Requirements of calcium fluxes and ERK kinase activation for glucose- and interleukin-1β-induced β-cell apoptosis

Increasing evidence indicates that β-cell apoptosis and impaired secretory function were partly mediated by interleukin (IL)-1β and/ or high-glucose-induced β-cell production of IL-1β. However, the specific signal transduction pathways and molecular events involved in β-cell dysfunction remain largely unresolved. In this study, we investigated whether Ca²⁺ and extracellular signal-regulated kinase (ERK) activation plays a role for IL-1β action in rat islets.

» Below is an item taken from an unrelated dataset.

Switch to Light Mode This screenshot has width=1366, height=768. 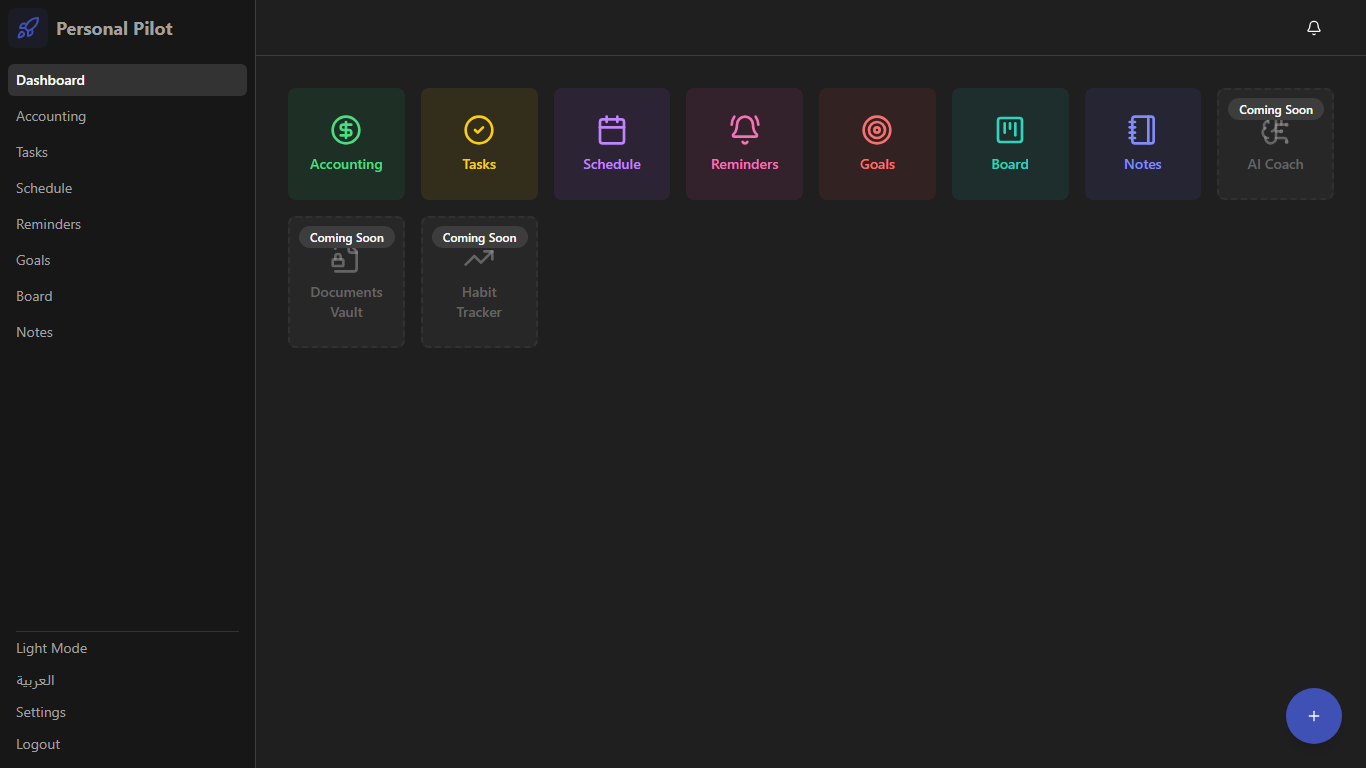[x=52, y=648]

Exposure of rat islets for 4 days to 33.3 mM glucose and 140ng/ml IL-1β-induced β-cell apoptosis and impaired glucose-stimulated insulin secretion. By Western blotting with phosphospecific antibodies, glucose and IL-1β were shown to activate ERK. Ca²⁺ channel blocker nimodipine or ERK inhibitor PD98059 prevented glucose- and IL-1β-induced ERK activation, β-cell apoptosis, and impaired function. Furthermore, treatment with Ca²⁺ ionophore ionomycin, or exposure to thapsigargin, an inhibitor of sarco(endo)plasmic reticulum Ca²⁺ ATPase, all caused an amplification of IL-1β-induced ERK activation in rat islet. On the other hand, a chelator of intracellular free Ca²⁺ [bis-(o-aminophenoxy)-N,N,N,N-tetraacetic acid-acetoxymethyl] (BAPTA/ AM) and an inhibitor of calmodulin (W7) diminished IL-1β-induced phosphorylation of ERK. Finally, islet release of IL-1β in response to high glucose could be abrogated by nimodipine, mibefradil, or PD98059. Together, these data suggest that glucose- and IL-1β-induced β-cell secretory dysfunction and apoptosis are Ca²⁺ influx and ERK dependent in rat islets.